Notebook

Draw an example (of your own invention) of a partition of two- dimensional feature space that could result from recursive binary splitting. Your example should contain at least six regions. Draw a decision tree corresponding to this partition. Be sure to label all as- pects of your figures, including the regions R1, R2, . . ., the cutpoints t1,t2,..., and so forth.

It is mentioned in Section 8.2.3 that boosting using depth-one trees (or stumps) leads to an additive model: that is, a model of the form: SEE ISL p332

Explain why this is the case. You can begin with (8.12) in Algorithm 8.2.

... We can see this by inspection?!

Consider the Gini index, classification error, and entropy in a simple classification setting with two classes.

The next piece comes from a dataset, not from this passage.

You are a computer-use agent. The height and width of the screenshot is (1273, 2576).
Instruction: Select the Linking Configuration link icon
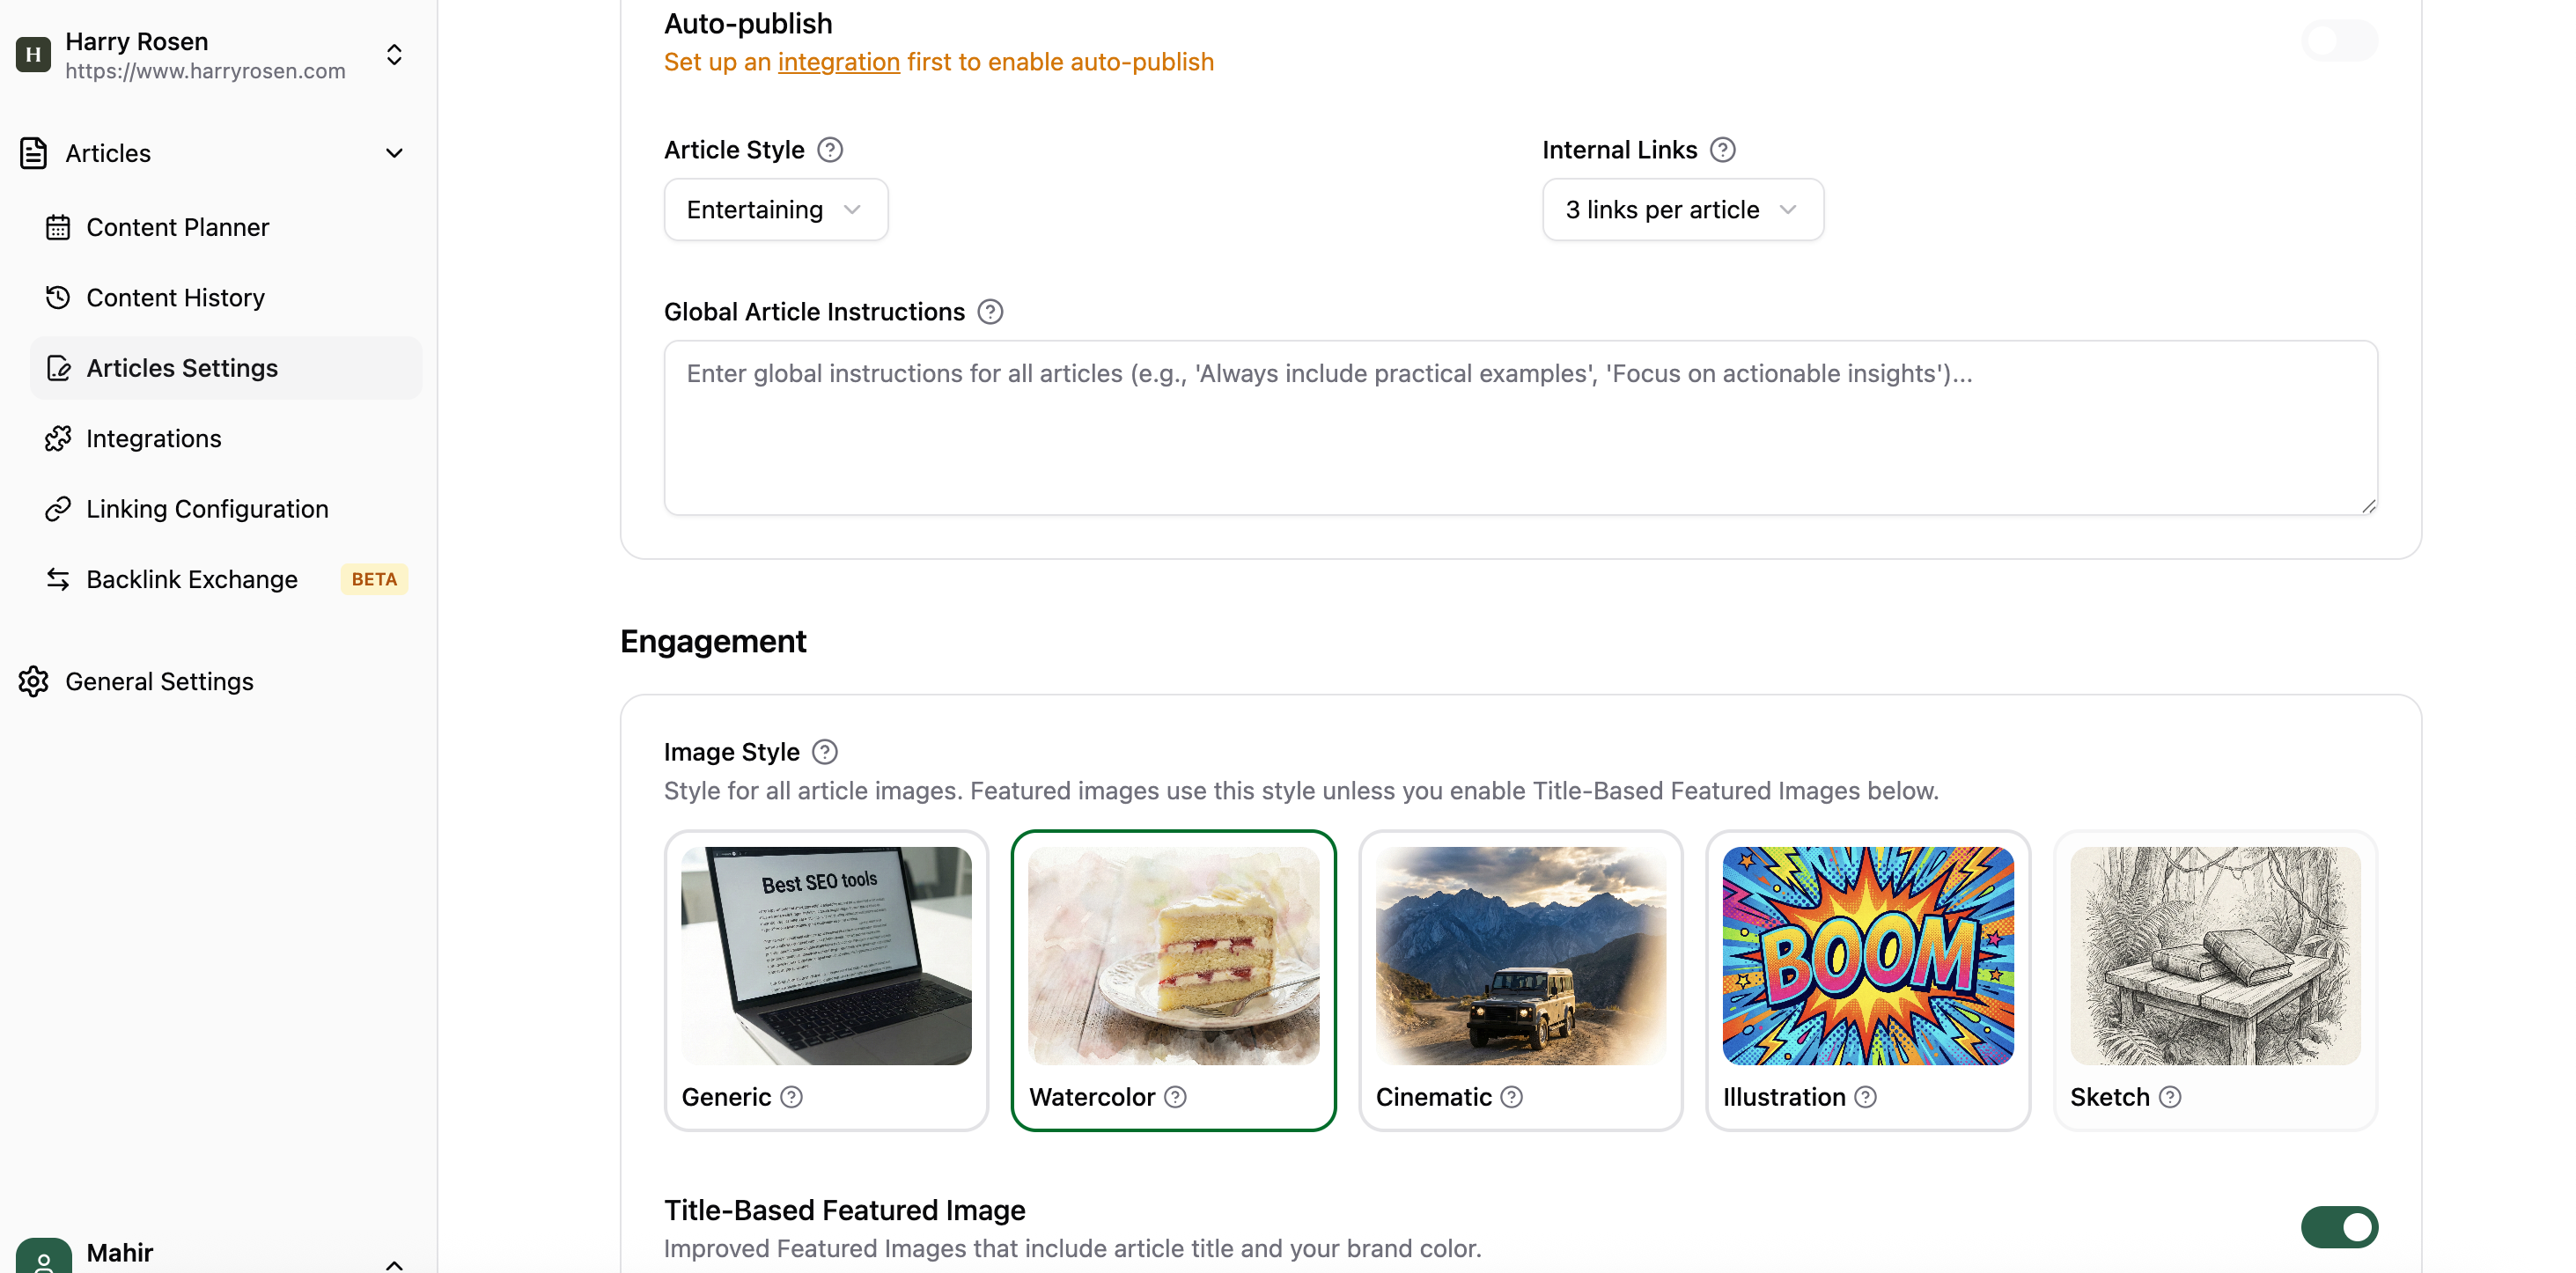58,508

Create a single plot that displays each of these quantities as a function of pˆm1. The x- axis should display pˆm1, ranging from 0 to 1, and the y-axis should display the value of the Gini index, classification error, and entropy.

Hint: In a setting with two classes, pˆm1 = 1 − pˆm2. You could make this plot by hand, but it will be much easier to make in R.

In [61]:

import numpy as np
import pandas as pd
import seaborn as sns

# binary classification: pm1 is the complement of pm2
pm1 = np.linspace(0, 1, 10)
pm2 = np.repeat(1, 10) - pm1
pmk = pd.DataFrame({'pm1':pm1,'pm2':pm2})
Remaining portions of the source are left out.